If you buy a yacht or a supercar you give the money to a number of people. If you actually burn the money you destroy it and it is lost for everyone.
So while people do what they want with their money, actually burning it like is rightly seen as a dick move by most people. It is also illegal in many countries.
Is it lost for everyone or is it more like a stock buyback? Did everyone's money become 0.000000001% more valuable by taking that chunk out of circulation?
But if you go deeper in the meaning of money, it's even better: when you receive money, what you actually receive is an IOU for a good or a service. E.g. when you receive $40 for fixing a computer, it means the society owes you $40 that you can claim at any time. Burning the $40 means that you fixed the computer for free, and that you don't want anything in return, and at the same time nobody can claim the $40 in your name (i.e. you didn't give the money away).
The "you should buy anything to move the economy" is a well known economic fallacy.
The point is that in real life (as opposed to an academic textbook) burning those $40 does not do anything useful or positive to anyone, while spending them or giving them away to someone would do something useful.

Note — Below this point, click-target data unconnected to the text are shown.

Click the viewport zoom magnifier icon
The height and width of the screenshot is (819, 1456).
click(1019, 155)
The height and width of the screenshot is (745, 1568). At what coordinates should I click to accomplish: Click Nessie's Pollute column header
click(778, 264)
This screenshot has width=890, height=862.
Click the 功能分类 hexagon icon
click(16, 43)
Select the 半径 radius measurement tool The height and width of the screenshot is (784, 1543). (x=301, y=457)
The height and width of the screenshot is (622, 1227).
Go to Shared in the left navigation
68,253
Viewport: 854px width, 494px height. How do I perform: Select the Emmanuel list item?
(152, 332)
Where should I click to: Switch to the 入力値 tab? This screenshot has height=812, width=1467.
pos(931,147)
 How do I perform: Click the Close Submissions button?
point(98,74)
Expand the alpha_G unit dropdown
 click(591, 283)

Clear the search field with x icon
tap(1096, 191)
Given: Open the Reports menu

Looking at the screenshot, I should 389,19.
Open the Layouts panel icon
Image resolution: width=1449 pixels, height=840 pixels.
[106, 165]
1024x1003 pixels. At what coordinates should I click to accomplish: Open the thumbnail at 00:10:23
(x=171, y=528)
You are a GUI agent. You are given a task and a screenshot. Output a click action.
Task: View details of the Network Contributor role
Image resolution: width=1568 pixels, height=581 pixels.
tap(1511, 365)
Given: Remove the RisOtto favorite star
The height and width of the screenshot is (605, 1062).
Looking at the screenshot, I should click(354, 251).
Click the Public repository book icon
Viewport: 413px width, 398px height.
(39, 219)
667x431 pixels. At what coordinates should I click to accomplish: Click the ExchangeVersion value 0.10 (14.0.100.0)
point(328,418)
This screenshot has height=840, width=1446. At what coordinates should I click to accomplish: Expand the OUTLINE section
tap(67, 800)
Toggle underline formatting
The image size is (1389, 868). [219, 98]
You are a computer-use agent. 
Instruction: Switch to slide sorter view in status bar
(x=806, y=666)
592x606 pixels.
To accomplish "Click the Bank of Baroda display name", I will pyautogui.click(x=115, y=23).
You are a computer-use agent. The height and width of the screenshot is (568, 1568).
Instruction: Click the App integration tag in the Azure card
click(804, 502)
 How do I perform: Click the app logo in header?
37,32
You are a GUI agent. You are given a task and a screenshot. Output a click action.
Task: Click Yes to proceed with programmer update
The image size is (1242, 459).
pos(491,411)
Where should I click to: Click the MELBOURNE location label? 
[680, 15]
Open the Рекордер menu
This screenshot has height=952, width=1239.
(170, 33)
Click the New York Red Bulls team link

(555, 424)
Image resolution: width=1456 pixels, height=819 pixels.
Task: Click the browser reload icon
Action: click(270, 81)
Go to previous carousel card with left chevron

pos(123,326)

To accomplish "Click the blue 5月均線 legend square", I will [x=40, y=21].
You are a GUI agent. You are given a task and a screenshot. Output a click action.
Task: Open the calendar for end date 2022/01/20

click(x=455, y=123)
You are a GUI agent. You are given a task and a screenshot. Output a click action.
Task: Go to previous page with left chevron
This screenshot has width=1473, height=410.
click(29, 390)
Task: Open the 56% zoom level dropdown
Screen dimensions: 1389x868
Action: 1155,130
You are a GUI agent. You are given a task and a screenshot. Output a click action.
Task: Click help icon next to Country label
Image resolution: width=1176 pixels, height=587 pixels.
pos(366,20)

Not an economist, but in crypto, "coin burns" are a regular occurrence where a percentage of supply is destroyed, typically by sending to a public address for which the corresponding private key is proven unknown.
The result is intended to be a rise in price, benefiting all holders. It can be uncertain to assess whether a resultant rise in price is actually due to a coin burn, but given a coins supply is commonly used as a valuer, it's plausible.
So while people do what they want with their money, actually burning it like is rightly seen as a dick move by most people. It is also illegal in many countries.